> _Lista de tareas_:
1: En el texto sobre Philip Jones Griffiths en Vietnam, ¿qué le entregó Jones Griffiths a John Pilger al final de su primer encargo conjunto en Saigón?
2: Reanuda el texto sobre Philip Jones Griffiths en Vietnam a partir de su última oración.
::: Texto de lectura
PHILIP JONES GRIFFITHS
Vietnam





Jones Griffiths tomó fotografías en Vietnam y Camboya, primero durante la guerra, pero también en las décadas subsiguientes. El escritor John Pilger recuerda que, al final de su primer encargo conjunto en Saigón, Jones Griffiths le entregó “no un paquete de rollos de película, sino un gran sobre marrón que contenía seis fotografías... Me quedé horrorizado..., hasta que las vi. Cada una de ellas era exquisita en su simbolismo y fiel a todo aquello que habíamos visto en Vietnam”.

El pie de foto de Civil vietnamita herida, la fotografía con la que Jones Griffiths termina su libro retrospectivo Recollections, dice: “Esta mujer fue clasificada, posiblemente por un comprensivo miembro del cuerpo, bajo la denominación VNC (“Civil vietnamita”). Esto no era lo normal. Los civiles heridos solían clasificarse como VCS (“Sospechoso de ser el Vietcong”), y todos los campesinos muertos eran elevados a título póstumo a la categoría de VCC (“Miembro confirmado del Vietcong”)”.

Jones Griffiths reconocía: “Lo grandioso de la fotografía es que tienes que estar allí. ¿Son tendenciosas? Desde luego. Cuando miras por un visor, lo que decides ver es un hecho subjetivo”.
::::::
::: Segmento de datos
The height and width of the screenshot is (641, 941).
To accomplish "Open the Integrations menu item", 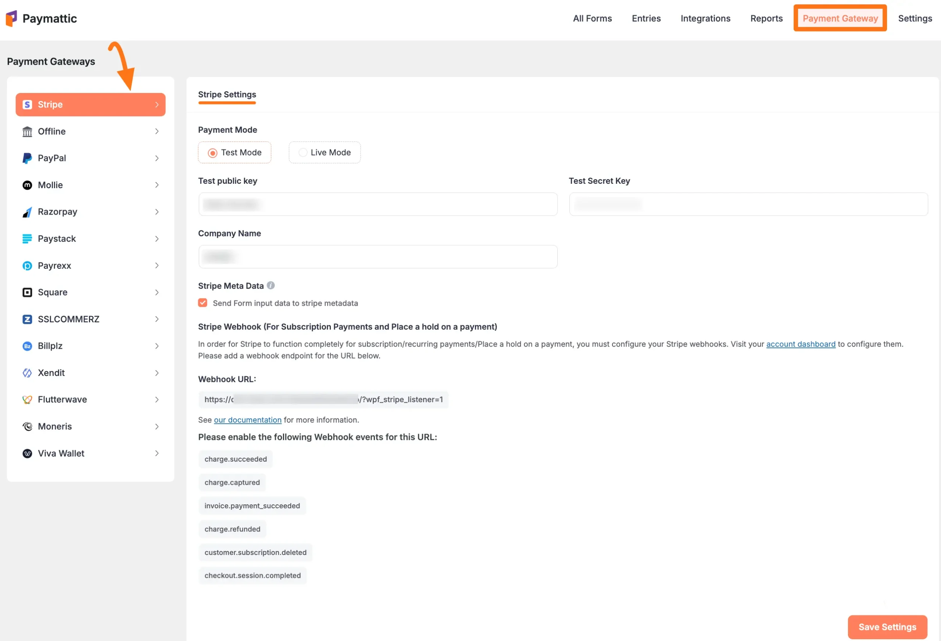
::::::
> _Respuestas finales_:
1: Un gran sobre marrón que contenía seis fotografías.

2:
BURT GLINN

La revolución cubana




“Cuando llegué, ya había amanecido en La Habana, y Batista había huido. Fidel estaba a cientos de kilómetros, pero nadie sabía exactamente dónde. El Che Guevara se dirigía hacia La Habana. Parecía que nadie estuviera a cargo de nada. En el momento en que llegué a la habitación del hotel, había disparos en la calle. Había multitudes sin control, armadas con todo lo que tenían a mano; pistolas, escopetas, machetes.

Todo el mundo llamaba a Fidel, pero nadie sabía dónde estaba. No había oficina de prensa, no era una operación de relaciones públicas: era una verdadera revolución. Entretanto, el equipo de la revista Life había organizado su propio sistema de transporte y se había incorporado con un fotógrafo venezolano al que todo el mundo llamaba Caracas. Fue él quien, finalmente, localizó a Fidel en la carretera entre Camagüey y Santa Clara.

Tras una reunión durante toda la noche en Sancti Spiritus, el grupo de Castro se había distribuido en cuatro coches, que llevaban a Fidel, a su ayudante Celia Sánchez y a una escolta de unos once barbudos. Habíamos establecido contacto con Fidel, pero era difícil seguirle el rastro. Había partido de Sierra Maestra sin vehículos oficiales, pero a medida que avanzaba por Santiago, Camagüey, Santa Clara y Cienfuegos rumbo a La Habana, la columna fue creciendo. El entorno rebelde se hizo con tanques, camiones, autobuses, jeeps, coches, taxis, limusinas, motocicletas y bicicletas.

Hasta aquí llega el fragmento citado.